Now, it has proven surprisingly difficult to work out the average number of pages of A4 that can be extracted from a single hide of skin, but I finally found a page that uses sheepskins as an example. That shows that the average sheep produces a single sheet that can be folded 8 times to produce 16 sides of vellum of roughly A4 size.
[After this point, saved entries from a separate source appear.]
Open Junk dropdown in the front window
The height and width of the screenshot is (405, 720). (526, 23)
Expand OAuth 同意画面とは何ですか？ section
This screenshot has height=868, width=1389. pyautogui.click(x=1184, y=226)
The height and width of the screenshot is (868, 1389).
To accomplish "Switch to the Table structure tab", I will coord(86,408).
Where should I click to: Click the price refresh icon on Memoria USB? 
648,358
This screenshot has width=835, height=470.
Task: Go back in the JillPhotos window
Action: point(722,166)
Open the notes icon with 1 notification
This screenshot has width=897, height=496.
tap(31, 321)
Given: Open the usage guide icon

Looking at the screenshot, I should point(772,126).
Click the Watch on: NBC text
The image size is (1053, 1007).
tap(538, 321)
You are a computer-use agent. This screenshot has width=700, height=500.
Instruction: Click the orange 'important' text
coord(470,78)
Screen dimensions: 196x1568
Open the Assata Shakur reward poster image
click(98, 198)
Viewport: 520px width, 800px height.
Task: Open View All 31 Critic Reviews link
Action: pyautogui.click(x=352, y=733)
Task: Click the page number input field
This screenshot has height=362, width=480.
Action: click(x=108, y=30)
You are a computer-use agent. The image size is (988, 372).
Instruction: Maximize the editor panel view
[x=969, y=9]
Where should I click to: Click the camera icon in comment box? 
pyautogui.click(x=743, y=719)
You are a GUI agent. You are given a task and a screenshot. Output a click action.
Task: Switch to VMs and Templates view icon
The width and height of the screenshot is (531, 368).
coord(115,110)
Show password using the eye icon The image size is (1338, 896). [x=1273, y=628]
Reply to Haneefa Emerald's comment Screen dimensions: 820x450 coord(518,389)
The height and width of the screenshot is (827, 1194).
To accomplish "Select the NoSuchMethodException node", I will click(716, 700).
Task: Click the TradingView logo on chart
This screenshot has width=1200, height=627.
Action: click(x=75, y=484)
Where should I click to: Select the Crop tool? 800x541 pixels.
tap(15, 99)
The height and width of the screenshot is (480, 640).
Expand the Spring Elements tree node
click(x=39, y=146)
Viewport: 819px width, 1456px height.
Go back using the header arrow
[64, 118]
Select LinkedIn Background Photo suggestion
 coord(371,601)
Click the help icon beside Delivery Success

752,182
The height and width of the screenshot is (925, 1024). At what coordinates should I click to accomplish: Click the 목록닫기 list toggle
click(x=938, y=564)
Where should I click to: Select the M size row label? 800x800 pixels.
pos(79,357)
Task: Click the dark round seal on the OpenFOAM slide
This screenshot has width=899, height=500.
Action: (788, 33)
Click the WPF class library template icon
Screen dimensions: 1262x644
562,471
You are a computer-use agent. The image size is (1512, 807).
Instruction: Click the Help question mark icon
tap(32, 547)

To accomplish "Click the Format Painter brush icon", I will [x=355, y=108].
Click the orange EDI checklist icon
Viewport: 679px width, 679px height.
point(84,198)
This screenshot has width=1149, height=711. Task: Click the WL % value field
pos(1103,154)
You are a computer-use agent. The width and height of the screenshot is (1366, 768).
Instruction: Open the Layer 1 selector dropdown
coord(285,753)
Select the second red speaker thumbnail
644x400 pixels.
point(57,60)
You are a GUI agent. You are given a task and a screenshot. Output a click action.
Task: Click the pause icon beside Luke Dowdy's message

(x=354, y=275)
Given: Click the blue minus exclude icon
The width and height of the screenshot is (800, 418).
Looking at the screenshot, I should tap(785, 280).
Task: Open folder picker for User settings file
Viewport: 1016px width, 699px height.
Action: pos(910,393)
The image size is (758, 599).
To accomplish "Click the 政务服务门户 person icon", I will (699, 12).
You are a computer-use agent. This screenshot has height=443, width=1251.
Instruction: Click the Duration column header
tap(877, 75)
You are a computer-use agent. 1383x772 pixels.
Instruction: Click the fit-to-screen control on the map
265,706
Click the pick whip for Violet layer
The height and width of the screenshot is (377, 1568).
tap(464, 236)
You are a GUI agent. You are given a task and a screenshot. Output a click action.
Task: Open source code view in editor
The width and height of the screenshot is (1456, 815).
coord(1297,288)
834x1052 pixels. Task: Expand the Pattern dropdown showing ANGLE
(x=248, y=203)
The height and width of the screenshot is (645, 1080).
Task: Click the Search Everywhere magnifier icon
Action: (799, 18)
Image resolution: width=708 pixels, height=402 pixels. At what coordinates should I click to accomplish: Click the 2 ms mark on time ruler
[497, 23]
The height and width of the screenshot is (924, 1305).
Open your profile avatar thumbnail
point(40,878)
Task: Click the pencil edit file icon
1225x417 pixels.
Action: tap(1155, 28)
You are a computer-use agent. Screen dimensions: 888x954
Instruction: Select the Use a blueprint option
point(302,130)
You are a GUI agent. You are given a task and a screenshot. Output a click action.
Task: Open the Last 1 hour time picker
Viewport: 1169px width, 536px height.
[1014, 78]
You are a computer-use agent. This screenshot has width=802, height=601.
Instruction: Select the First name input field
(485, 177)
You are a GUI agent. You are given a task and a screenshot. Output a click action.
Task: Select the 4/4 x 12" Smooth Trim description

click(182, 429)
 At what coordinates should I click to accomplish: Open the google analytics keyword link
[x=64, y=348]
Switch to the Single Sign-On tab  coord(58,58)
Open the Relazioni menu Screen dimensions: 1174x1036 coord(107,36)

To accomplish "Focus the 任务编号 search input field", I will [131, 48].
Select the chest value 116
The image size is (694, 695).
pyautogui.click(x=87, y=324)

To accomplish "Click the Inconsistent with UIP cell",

All parliamentary bills need to be printed onto vellum, but the reason I am commenting on HS2 though, is because at 49,814 pages in length, the bill is the largest one ever presented to Parliament.
UPDATE: There is some question, raised by vellum-conscious commentators in Britain, as to how many of the pages of the legal document would need to be produced on vellum.
BONUS: What’s the difference between parchment, vellum, and paper? (A non-UK perspective)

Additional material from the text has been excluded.